▶ Exercise details
Where a line holds the word "Maximiles", copy it from the records.

▶ Task data
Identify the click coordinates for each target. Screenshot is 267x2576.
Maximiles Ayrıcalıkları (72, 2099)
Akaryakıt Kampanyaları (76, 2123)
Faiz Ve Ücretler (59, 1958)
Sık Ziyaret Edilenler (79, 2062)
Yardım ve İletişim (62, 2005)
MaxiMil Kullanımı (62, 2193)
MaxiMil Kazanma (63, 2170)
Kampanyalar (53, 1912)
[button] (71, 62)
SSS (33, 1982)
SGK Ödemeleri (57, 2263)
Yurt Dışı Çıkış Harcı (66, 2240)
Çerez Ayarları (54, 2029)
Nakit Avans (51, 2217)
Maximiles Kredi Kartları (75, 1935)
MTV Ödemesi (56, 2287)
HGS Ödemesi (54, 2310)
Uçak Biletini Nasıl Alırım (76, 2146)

▶ Reply to the task
Maximiles Ayrıcalıkları (72, 2099)
Maximiles Kredi Kartları (75, 1935)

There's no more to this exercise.